July 30, 2012

A Matter of Scale: When it Comes to APIs, an Ounce of Advanced Planning TODAY Increases the Likelihood of Success TOMORROW

 

If you are just now planning to build the first version of your API, as a technology leader you may wonder why you should be concerned with application scale at this early date. After all, it’s possible that customer feedback will take the API in a completely different direction, or that the project takes a back seat to other priorities within the organization, or that the project is shelved altogether. Isn’t it best to get something to market quickly and then worry about scalability later?

The answer is both yes and no. You are looking at your API’s chances of success optimistically – after all, you wouldn’t be investing the time to build it if you didn’t have high hopes for it’s future. And if your API is a success, you will find precious little time to engage in a top-to-bottom rewrite of your software once real, paying customers are using it. On the other hand, if you spend the next two years building out a massive Twitter-scale platform to support your 150 customers, then you’re losing time to your competition (and annoying your users).

What To Do From Day One

The most important thing for you to do at this point is to have a plan for future scaling. You don’t need to build all or even most of it now, but you do need to have a roadmap. It’s helpful to put together some quick notes on how many requests you optimistically expect to be serving two months, six months, a year, and two years from now (for most organizations, anything beyond that is pure speculation). With these notes in hand you can then work with your technology team to ensure you will have adequate hardware and software infrastructure in place to deal with the coming tidal wave of developers at each of those milestones.

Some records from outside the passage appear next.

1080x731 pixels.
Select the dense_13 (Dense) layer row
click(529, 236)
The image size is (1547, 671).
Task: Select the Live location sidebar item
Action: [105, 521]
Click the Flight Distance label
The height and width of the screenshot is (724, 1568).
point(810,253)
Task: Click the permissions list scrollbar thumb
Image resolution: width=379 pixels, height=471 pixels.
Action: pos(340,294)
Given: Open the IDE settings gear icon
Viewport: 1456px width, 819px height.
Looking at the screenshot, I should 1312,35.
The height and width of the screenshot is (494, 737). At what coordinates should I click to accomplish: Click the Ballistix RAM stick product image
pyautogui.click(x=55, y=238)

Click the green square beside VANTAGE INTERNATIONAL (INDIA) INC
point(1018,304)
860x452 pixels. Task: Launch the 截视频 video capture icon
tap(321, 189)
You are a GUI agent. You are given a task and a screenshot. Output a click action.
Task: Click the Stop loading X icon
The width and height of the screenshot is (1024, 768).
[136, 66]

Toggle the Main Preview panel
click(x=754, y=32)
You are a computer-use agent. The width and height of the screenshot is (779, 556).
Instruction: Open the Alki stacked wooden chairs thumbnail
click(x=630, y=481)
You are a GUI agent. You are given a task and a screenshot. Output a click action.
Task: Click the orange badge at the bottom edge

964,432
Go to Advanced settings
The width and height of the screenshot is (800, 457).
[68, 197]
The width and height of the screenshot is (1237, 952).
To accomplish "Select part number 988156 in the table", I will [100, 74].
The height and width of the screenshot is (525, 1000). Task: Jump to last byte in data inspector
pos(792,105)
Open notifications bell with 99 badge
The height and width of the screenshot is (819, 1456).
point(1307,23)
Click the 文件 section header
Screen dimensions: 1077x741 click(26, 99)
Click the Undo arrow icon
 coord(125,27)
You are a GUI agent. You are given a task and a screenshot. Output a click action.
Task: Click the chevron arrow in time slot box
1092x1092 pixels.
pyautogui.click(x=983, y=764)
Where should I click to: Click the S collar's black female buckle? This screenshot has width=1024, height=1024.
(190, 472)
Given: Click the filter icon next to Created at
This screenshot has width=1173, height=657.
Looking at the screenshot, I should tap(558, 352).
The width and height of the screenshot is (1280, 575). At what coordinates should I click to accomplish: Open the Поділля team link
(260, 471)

Next, make sure your plan adequately gets you to the right level of support by each of those milestones. Suppose you initially deploy your API on a single server but you know that you want it to be load balanced to two machines by the two-month milestone. If it takes your hardware vendor two weeks to procure new machines for you and your operations team needs an additional three weeks for setup and testing, you’d better put in the hardware order the day you launch your API.

Things to Think About

While the following is by no means exhaustive, here are some of the key points you will want to consider when assessing your scaling needs:

• What will the software and network architectures for my deployment look like?

• How can I set up a test environment to ensure the architecture really does support the number of users I will have to support when it is deployed?

• Where can I use off-the-shelf components to help me scale, and where do I need to create software custom to my business?

• What hardware will I require to support that?

• What staff will I need to support that?

• What budget will I need to support that? How many customers do we need to have in order for the budget to be justified?

• Will the executive team require analytics on the usage of the API? If so, when should I start gathering them and how will I report on them?

Be Prepared

Even if the first version of your API will be deployed on a single server, there are things you will probably want to do from the get go to ensure you don’t cause yourself unnecessary pain down the road. For example, almost all scaling solutions will require you to incorporate load balancing of your servers at some point. If you write your API layer such that it expects to live on one and only one machine, you may be faced with a nightmare trying to undo this once you have thousands of live customers using a single server that is ready to collapse under the strain. Spending a few extra hours up-front to ensure your application can run in a load-balanced environment is well worth the weeks or even months you’d eat down the road to undo this costly mistake.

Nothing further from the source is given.